Premièrement je pense qu’il est intéressant de noter que ce matin nous n’avons pas eu notre entrainement sportif quotidien. Je cite notre HSO : « il faut laisser notre corps se reposer avant la semaine d’entraînements qui arrive »
Je pense que c’était une bonne décision et tout le monde a beaucoup apprécié le fait de pouvoir rester un peu plus longtemps au lit ce matin. En effet, cette semaine a été éprouvante pour tout le monde et nous sortons tous assez fatigués de cette première semaine (du moins pour ma part).
Ce matin de répit était d’autant plus important qu’il fallait être prêt pour l’EVA de ce matin qui a été longue et physiquement éprouvante. Maxime, François, Marion et Clément sont partis ce matin explorer Candor Chasma, un canyon se situant aux alentours de la station. Sur Terre, certains appelleraient cette sortie une randonnée, une « bonne randonnée » probablement. Mais sur Mars, avec la combinaison spatiale sur le dos et toutes les autres contraintes dont nous avons déjà parlé dans de précédents rapports, c’est une tout autre histoire. Ils ont passé près de trois heures et demi dehors, à explorer le labyrinthe à l’intérieur du canyon. Ils sont rentrés de cette EVA exténués et tout le monde a fait la sieste une fois le déjeuner avalé. Et pourtant, j’aurais tant voulu être parti avec eux ce matin. Je suis convaincu que vous comprendrez pourquoi en voyant les photos qu’ils ont prises là-bas.

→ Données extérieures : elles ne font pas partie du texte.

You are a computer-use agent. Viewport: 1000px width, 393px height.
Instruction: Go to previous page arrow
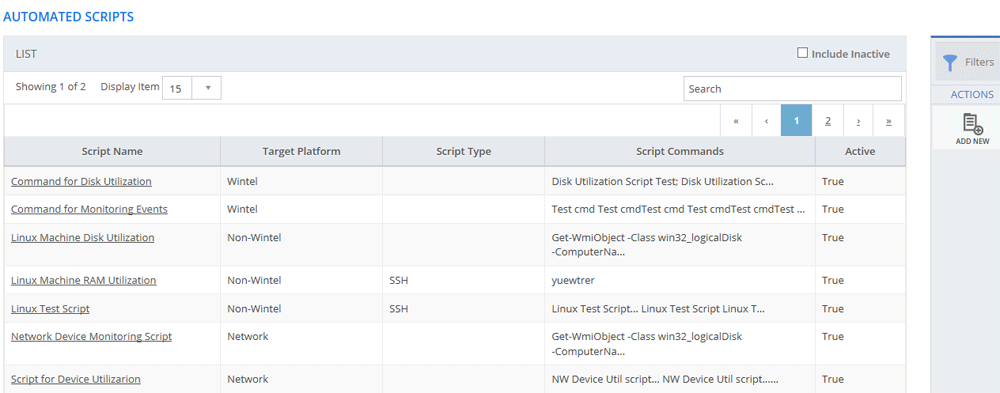coord(767,121)
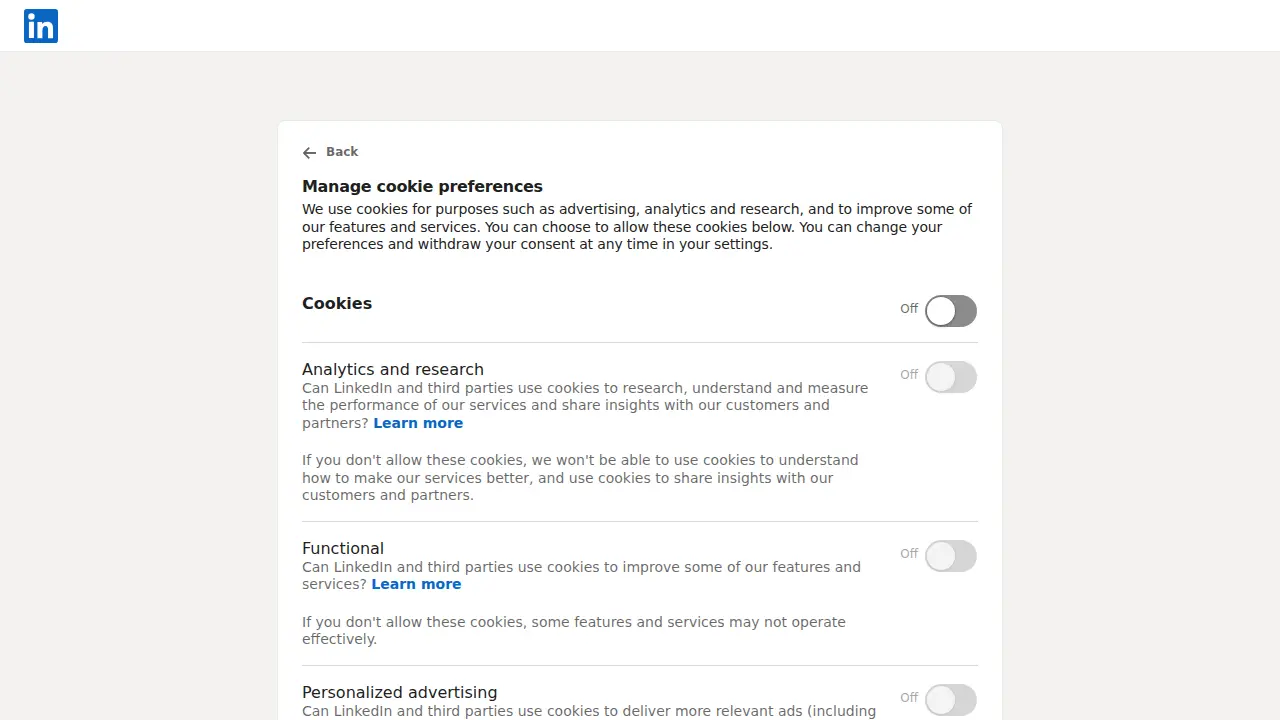1280x720 pixels.
Task: Enable Analytics and research cookies switch
Action: pyautogui.click(x=951, y=377)
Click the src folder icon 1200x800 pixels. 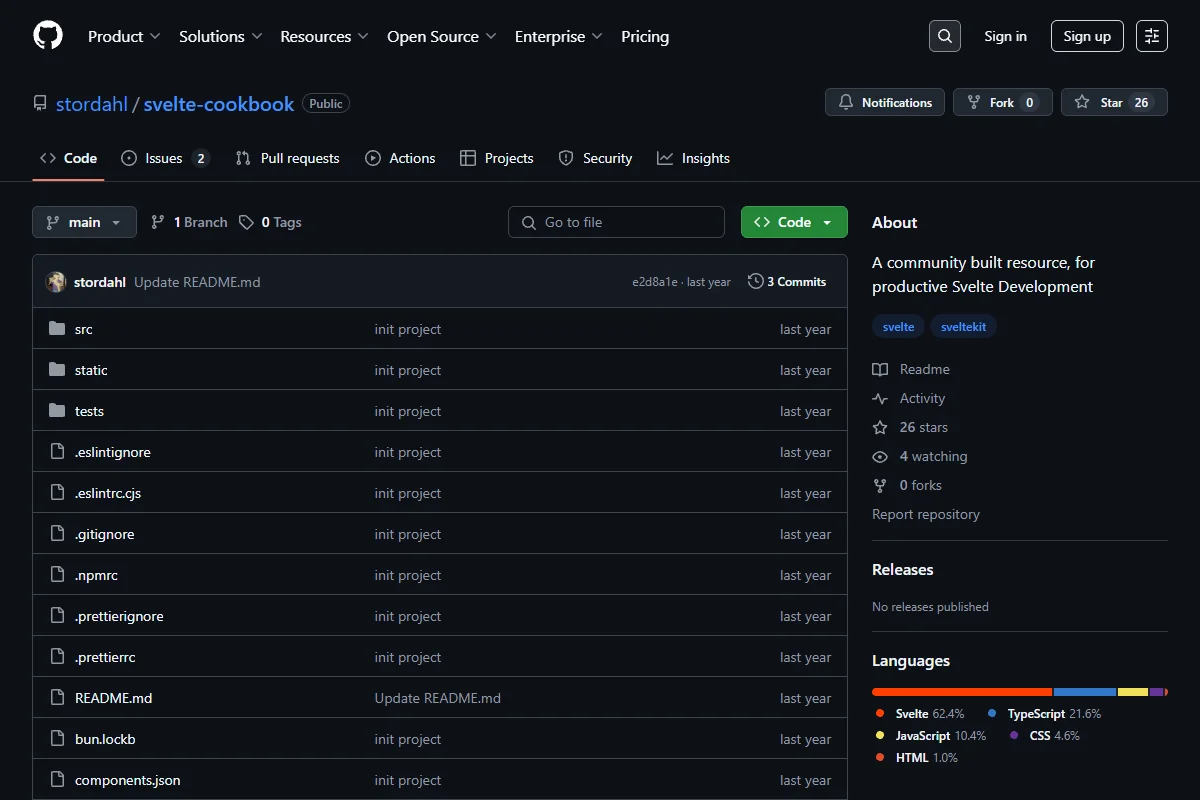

Mais il fallait absolument que quelqu’un reste au Hab. En effet, s’il devait leur arriver quelque chose, ça serait aux personnes restées dans le Hab (en l’occurrence Julie et moi) d’intervenir. Ce canyon vaut vraiment le détour et j’espère avoir l’occasion de le voir de mes propres yeux lors d’une prochaine EVA.
Cet après-midi, malgré leur état de fatigue, François et Maxime ont passé tout leur temps au RAM à essayer de faire fonctionner l’imprimante 3D. Souvenez-vous, la dernière fois je vous ai dit qu’il nous fallait absolument trouver un moyen de faire fonctionner l’imprimante 3D afin d’imprimer un entonnoir spécial pour que Julie puisse recycler l’eau ! Pendant que j’étais en train d’interviewer Julie à l’étage inférieur du Hab, ils ont travaillé d’arrache-pied et leur persévérance a fini par payer ! Ils ont finalement réussi à imprimer leur première pièce de test. Demain, ils vont pouvoir imprimer l’entonnoir de Julie, rendant son travail de recyclage de l’eau beaucoup plus aisé.
François et Maxime travaillent sur l'imprimante 3D
En effet, Julie n’a pas de temps à perdre, elle est extrêmement occupée à créer des entraînements sportifs, des séances de relaxation et des activités de cohésion pour son équipage, comme une bonne HSO. En parlant de ça, voyons ce que nous nous sommes dit cet après-midi pendant l’interview :
« - Salut Julie, comment ça va ?
- Ça va super bien ! Je suis super contente de faire cette interview avec toi aujourd’hui !
- Tant mieux ! Je suis très content que tu aies accepté de faire cette interview ! Julie, est-ce que tu peux te présenter à ceux qui ne te connaissent pas encore ?
- Avec plaisir ! Je m’appelle Julie Levita, je suis étudiante en césure à l’ISAE-SUPAERO, j’ai fait deux stages dans la SSA : surveillance de l’espace, tout ce qui est catalogage de débris, et évitement de collision, je suis passionnée par le sport d’équipe depuis petite, au lycée je faisais du handball à haut niveau (championnat de france). Aujourd’hui, je suis HSO c’est-à-dire Health and Safety Officer de l’équipage 240, c’est-à-dire Agent Santé-Sécurité.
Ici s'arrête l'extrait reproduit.